Kurz vor der Grenze in Villazón legen wir unsere Ausrede für den Überzug des Visas bereit (wir wollen ja keine Strafe bezahlen): «El bloqueo, no habia tren para salir del país, tuvimos que pedalear todo, tooodo! Y el viento de frente, de freeente! No pudimos comprar comida». An der Grenze fragen wir, wo wir hingehen müssen. «Por allá», die Antwort des Polizisten. Hierdurch? Also zur Argentinischen Grenze? Keinen Stempel? («Keine 70US$ Busse?» fragen wir natürlich nicht!). Ja gut, danke Bolivien. Danke für die schöne Zeit, die Vielfalt, die Gastfreundschaft und ja, für die paar geschenkten Dollars.

Salar y Salir – Unsere Route:
Uyuni ~ Insel Inca Huasi (Salar de Uyuni) ~ Uyuni ~ Tupiza ~ Villazón/La Quiana (wir haben nur in Tupiza in einem Ort übernachtet, sonst immer in der Natur gezeltet. Diese Orte sind hier nicht ersichtlich, weil keinen Namen)

Details zur Route, 298km:
Salar de Uyuni ist bis zur «Isla Incahuasi» gut zu befahren. Salz ist hart wie Asphalt, wenn auch teils ziemlich uneben. Die Orientierung an den Spuren der Fahrzeuge ist relativ einfach, sofern man die ungefähre Richtung kennt. 

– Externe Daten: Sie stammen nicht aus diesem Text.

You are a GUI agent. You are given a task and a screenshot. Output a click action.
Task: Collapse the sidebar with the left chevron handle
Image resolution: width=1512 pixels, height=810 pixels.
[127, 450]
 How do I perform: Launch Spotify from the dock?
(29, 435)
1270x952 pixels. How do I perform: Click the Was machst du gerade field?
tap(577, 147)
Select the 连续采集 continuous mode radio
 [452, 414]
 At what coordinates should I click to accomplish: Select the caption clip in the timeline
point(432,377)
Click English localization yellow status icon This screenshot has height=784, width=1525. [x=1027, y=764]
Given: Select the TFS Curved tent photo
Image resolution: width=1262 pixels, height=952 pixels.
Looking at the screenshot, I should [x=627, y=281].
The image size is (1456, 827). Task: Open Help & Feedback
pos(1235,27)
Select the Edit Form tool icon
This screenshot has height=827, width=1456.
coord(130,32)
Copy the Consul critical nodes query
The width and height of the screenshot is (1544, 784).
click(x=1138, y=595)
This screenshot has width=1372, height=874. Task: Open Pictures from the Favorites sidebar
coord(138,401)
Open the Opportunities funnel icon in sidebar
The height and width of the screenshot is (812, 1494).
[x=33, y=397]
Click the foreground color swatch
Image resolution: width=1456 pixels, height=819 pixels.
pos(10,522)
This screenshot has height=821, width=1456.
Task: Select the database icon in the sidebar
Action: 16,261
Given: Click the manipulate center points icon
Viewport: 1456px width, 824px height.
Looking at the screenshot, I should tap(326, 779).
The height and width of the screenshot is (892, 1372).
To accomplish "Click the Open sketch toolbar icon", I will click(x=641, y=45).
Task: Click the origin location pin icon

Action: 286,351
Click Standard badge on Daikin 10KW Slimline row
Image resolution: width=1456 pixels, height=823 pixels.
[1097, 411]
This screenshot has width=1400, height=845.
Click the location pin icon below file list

Strasse von Uyuni bis Villazón mit wenigen Ausnahmen (einige Kilometer) asphaltiert. Anfangs noch flach, müssen vor Tupiza ein paar Hügelzüge und vor Villazón ein Pass befahren werden. Starke Winde sind wohl an der Tagesordnung auf dieser Strecke. Relativ wenige Einkaufs- (auch Wasser) und Übernachtungsmöglichkeiten. Zum Zelten findet man aber in den Dörfchen oder in der Wildnis immer einen Platz.